Researchers at the National Institutes of Health (NIH) have discovered abnormal proteins in the spinal fluid of people who have amyotrophic lateral sclerosis (ALS).
In a Jan. 31 announcement, the NIH said the new findings could help diagnose ALS going forward. The research was published in Science Translational Medicine.
Researchers discovered that the abnormal proteins are being built from “cryptic” exons, which are abnormal portions of RNA, “the cell’s instructions for how to build proteins.” When TDP-43, a protein that regulates RNA processing, malfunctions, so-called cryptic exons result.
Malfunctioning TDP-43, the NIH said, has been linked to ALS as well as to Alzheimer’s disease and frontotemporal dementia.
“The study showed that these mis-spliced sections of RNA can sometimes generate new proteins from the cryptic sequence,” the announcement said. “The findings advance our understanding of how cryptic exons may be involved in the dementia disease process and could help identify diseases involving TDP-43 dysfunction before symptoms appear.
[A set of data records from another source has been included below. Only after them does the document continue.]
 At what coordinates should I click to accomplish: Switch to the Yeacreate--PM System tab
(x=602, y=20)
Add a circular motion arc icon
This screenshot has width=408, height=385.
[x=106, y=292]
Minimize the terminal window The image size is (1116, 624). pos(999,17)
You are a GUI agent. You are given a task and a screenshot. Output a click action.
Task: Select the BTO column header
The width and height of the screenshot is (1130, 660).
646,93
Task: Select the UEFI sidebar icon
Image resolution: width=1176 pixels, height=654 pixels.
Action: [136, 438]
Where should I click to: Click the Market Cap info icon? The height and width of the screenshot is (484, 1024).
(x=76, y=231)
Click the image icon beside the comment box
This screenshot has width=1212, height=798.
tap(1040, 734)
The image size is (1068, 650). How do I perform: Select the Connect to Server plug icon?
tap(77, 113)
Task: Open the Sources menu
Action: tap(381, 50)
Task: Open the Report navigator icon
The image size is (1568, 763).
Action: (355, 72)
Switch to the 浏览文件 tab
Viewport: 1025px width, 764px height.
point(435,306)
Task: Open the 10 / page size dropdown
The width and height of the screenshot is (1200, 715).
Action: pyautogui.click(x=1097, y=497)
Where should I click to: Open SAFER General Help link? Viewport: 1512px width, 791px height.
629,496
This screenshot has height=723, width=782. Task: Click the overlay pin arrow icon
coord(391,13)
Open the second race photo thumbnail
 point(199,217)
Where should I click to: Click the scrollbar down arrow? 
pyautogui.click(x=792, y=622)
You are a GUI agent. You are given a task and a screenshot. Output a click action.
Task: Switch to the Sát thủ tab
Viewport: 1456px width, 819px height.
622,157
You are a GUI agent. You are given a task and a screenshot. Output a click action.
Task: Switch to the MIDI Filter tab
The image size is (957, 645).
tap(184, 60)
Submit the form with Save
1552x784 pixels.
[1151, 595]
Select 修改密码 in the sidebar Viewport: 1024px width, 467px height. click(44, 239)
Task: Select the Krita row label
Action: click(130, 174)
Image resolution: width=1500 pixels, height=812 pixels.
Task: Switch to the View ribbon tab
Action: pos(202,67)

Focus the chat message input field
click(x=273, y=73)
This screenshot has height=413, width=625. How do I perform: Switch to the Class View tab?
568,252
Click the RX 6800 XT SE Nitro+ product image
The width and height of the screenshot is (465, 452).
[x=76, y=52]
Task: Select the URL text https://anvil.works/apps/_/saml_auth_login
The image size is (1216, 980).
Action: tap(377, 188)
Currently, TDP-43 aggregates in the brain can only be detected at autopsy.”
Michael Ward, M.D., Ph.D., Senior Investigator at the National Institute of Neurological Disorders and Stroke, was the study’s senior co-author. “This conceptual discovery may enable future development of sensitive diagnostic tests to detect TDP-43 pathology in living patients,” he said.
Currently, there is no single test to diagnose ALS, which has symptoms also seen in other disorders.